(188co) Enzyme Immobilization: Predictive Structure-Function Relationships for Effective Enzyme-Linker-Surface Complexes

Immobilized enzymes can be used as biosensors because their ability to detect highly specific substrates. Enzymes, alone, are susceptible to degradation and loss of function in solution; however, when immobilized to a surface, the enzyme’s lifetime and stability can increase, while the surface-chemistry can promote enzyme-substrate interactions. Our goal is to fundamentally understand the interactions between the enzyme, linker, and surface during covalent, site-specific immobilization that can be detrimental to its activity and apply our knowledge to successfully immobilize under studied enzymes. We begin our study with the well characterized, model enzyme, T4 Lysozyme, by exploring the effects on enzymatic activity of different site-directed cysteine mutations for linker attachment. Each point mutation changes the orientation of the enzyme when immobilized, either promoting or inhibiting substrate interactions.
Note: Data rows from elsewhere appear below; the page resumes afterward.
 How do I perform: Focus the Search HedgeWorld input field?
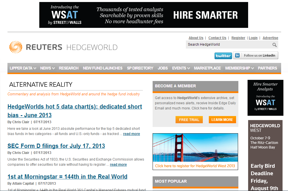228,45
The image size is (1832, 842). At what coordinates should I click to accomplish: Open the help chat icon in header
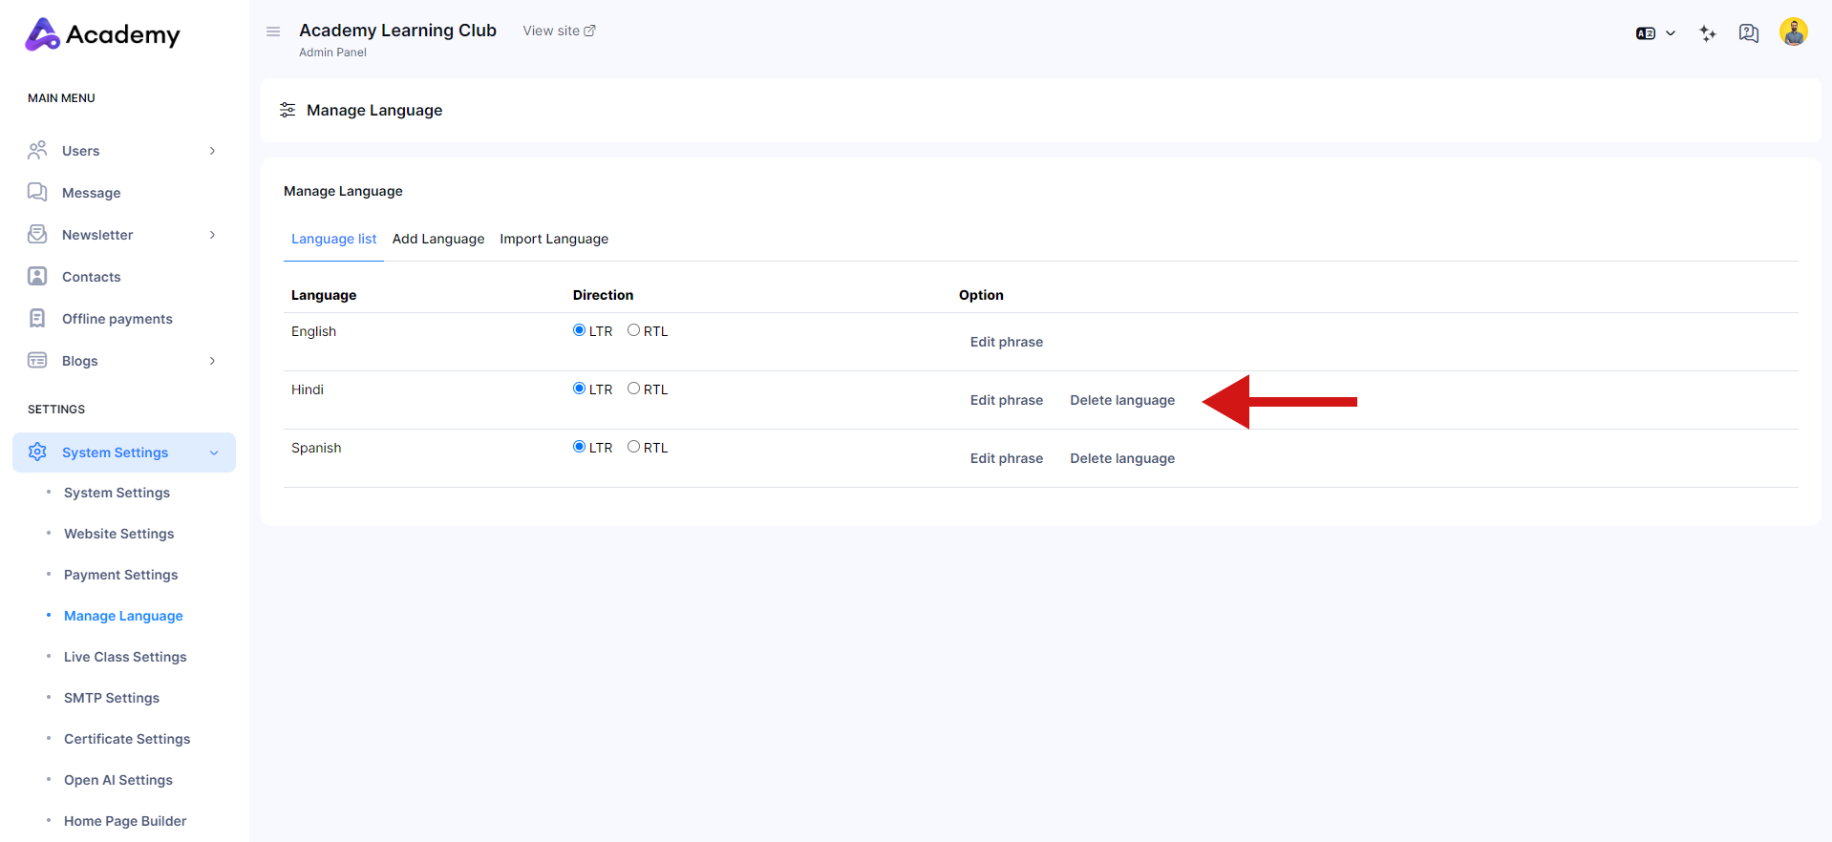(x=1748, y=33)
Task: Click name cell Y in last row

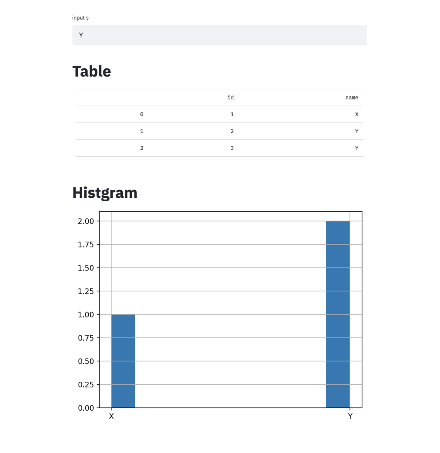Action: (357, 148)
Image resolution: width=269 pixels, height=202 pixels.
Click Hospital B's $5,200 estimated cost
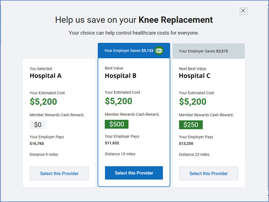point(118,101)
We also examine the effects of different linker-surface chemistries that complement desired enzyme activity. Based on the findings of a well characterized enzyme, such as T4 Lysozyme, we can begin to formulate heuristics for efficient enzyme immobilization techniques and apply our newfound knowledge to an uncharacterized enzyme, cytochrome P450 (CYP201A2), for biosensor development of nuclear fuel cycle activities.